As an avid Warhammer fan, I have naturally played the Dawn of War series. I primarily played the first DoW and completed the campaigns for all the races including those added later in the Winter Assault, Dark Crusade and (throws up slightly in own mouth) Soul Storm.
The second in the series, aptly named Dawn of War 2, was primarily focused on the story, having stupid amounts of large mission areas to base the stupid amounts of missions on that are in the game. Not that that’s a bad thing, it was a completely different beast to the first game. Where the first game was first and foremost an RTS at heart with a touch of RPG-ness, the second significantly amped up its RPG qualities. In DoW2, you levelled up not only your main character (the leader of the faction you choose to play), but all your other secondary characters, meaning you formed some attachment to them. With the original DoW, you could play one of several race campaigns one at a time, each one telling a story, however in DoW 2 you could only play the Space Bro faction, in particular the Blood Ravens, high-fiving your way through the sector and stealing everyone’s relics and generally behaving like you’re in a drunken frat house…the dirty thieving crows…
In the campaign, each chapter you play as features a different race, those being the Space Marines, Eldar and Orkz. Each race you play as offering differing perspectives on the same core story. The Space Marine chapter you play initially has you once again taking up the mantle of the Blood Ravens, and naturally you are after an artefact or relic. The Inquisition turn up and are characteristically quiet about what they are doing, the Eldar are salty about the Blood Ravens going after the relic (it’s naturally an Eldar Relic) and the Orkz? Well, they just want to beat the hell out of everyone.

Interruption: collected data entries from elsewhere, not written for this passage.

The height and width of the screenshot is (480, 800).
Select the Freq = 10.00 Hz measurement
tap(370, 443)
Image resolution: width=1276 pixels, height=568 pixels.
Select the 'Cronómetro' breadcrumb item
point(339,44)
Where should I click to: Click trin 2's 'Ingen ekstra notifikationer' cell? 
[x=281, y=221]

The story starts fairly strong where the Space Bros are mid-battle with the Orkz, when the Eldar show up talking about prophecies of something coming (DoW 2 called, it wants its story line back), and how they used to be all powerful and how sad they are now. It’s typical Warhammer 40K fare, nothing ground-breaking or innovative but it gets the job done and provides good context for the unfolding action.

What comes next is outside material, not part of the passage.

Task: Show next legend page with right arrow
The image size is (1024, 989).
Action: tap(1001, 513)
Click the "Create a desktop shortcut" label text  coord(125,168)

The original Dawn of War games had a classic frantic RTS feel to them; capturing points, reinforcing points, building units, upgrading buildings and units, defending your base and assaulting enemies were the flavour of the day, and multitasking was essential. Oddly, Dawn of War 3 feels quite slow in comparison, especially the rate at which you gain precious resources. At times I tabbed out of the game in order to let resources stock up, only to tab back in to build three units and tab out again because, even with all the resource point upgrades, it still feels so damn slow. In the time it has taken me to write this paragraph, with four resource points fully upgraded, I can make one tank and three basic units. Dawn of War 3 really brings the ‘Real Time’ into Real Time Strategy. Comparing to the first game again, I used to play Necrons (yeah I was one of those people). The thing with Necrons (in the Dark Crusade expansion) was that they were slow. You needed to capture and hold a certain amount of resource points to be able to move, build and upgrade at normal speed. DoW 3 is slower still, even playing as Orkz, who are the Warhammer equivalents of Cockney rabbits.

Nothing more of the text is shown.